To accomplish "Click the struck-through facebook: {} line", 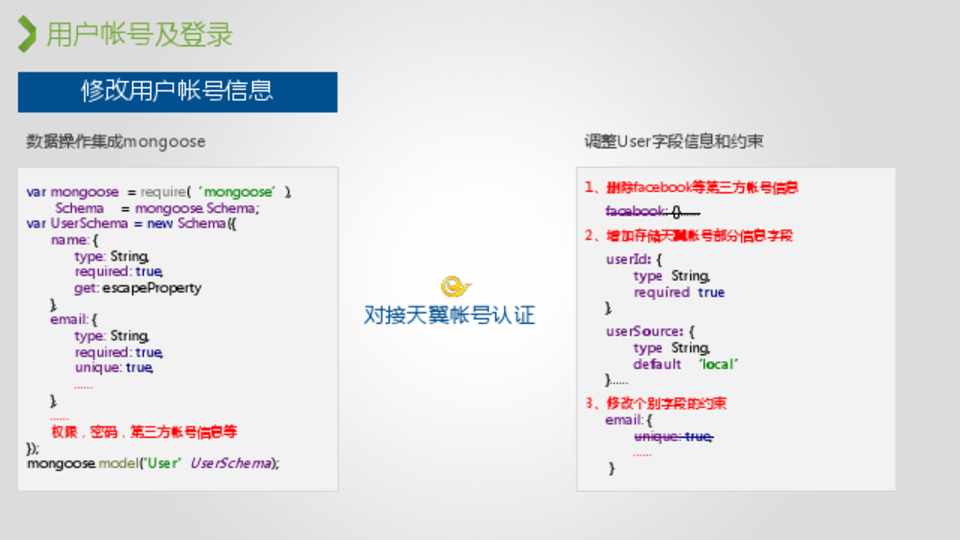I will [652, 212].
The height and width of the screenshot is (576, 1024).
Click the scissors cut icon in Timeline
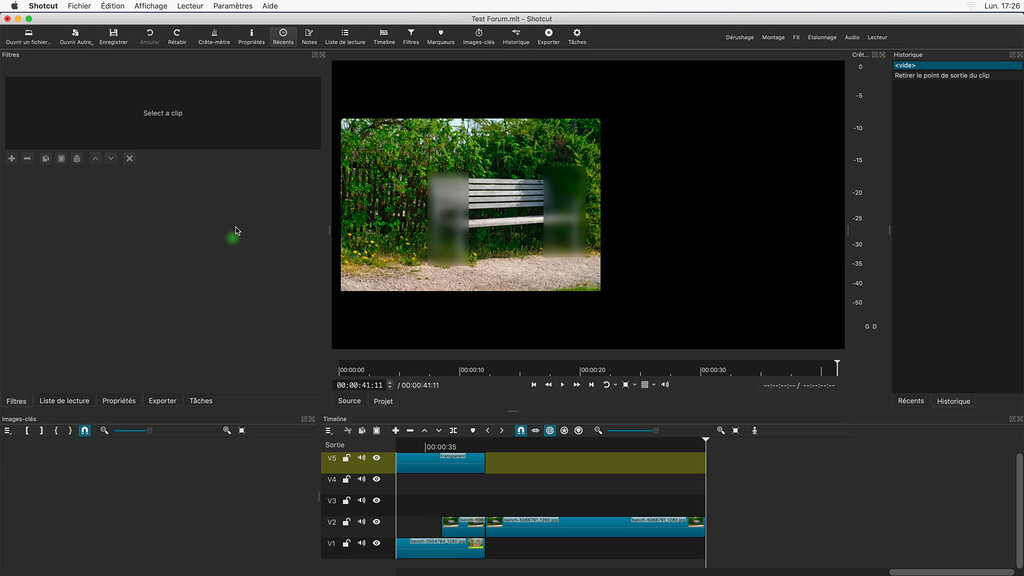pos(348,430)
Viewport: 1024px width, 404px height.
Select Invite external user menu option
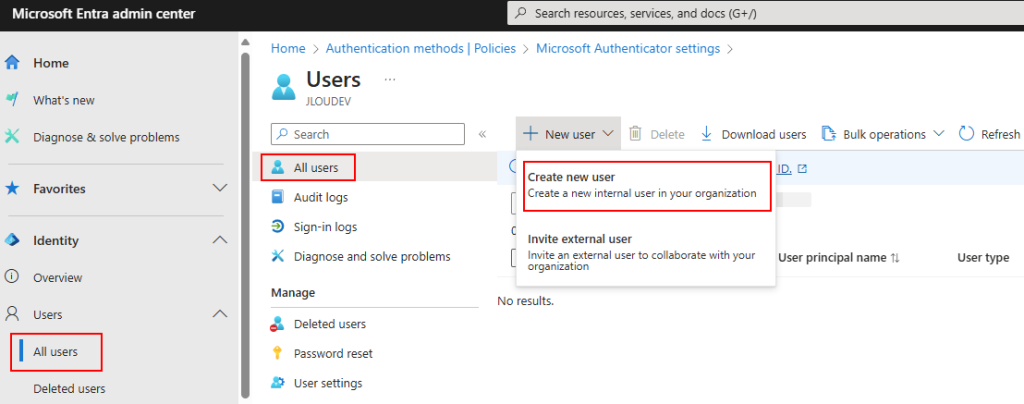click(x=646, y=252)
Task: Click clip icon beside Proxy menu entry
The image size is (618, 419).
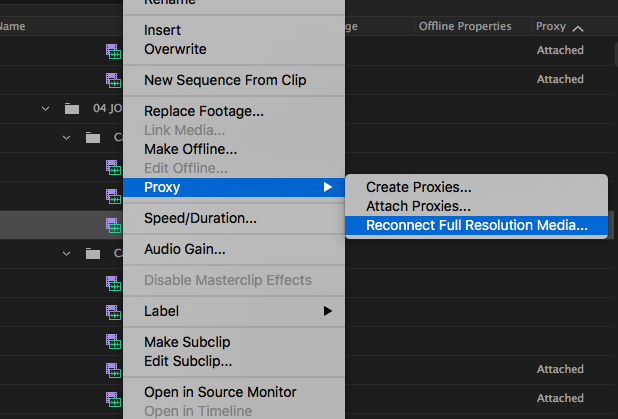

▶ The problem
When you reach the line containing "The height and" in the records above, write out that line and every line after it through the end, exactly, but omit the pictures.

▶ Exercise output
The height and width of the screenshot is (576, 1024).
Click the scissors cut icon in Timeline
pos(348,430)
Viewport: 1024px width, 404px height.
Select Invite external user menu option
click(x=646, y=252)
Task: Click clip icon beside Proxy menu entry
The image size is (618, 419).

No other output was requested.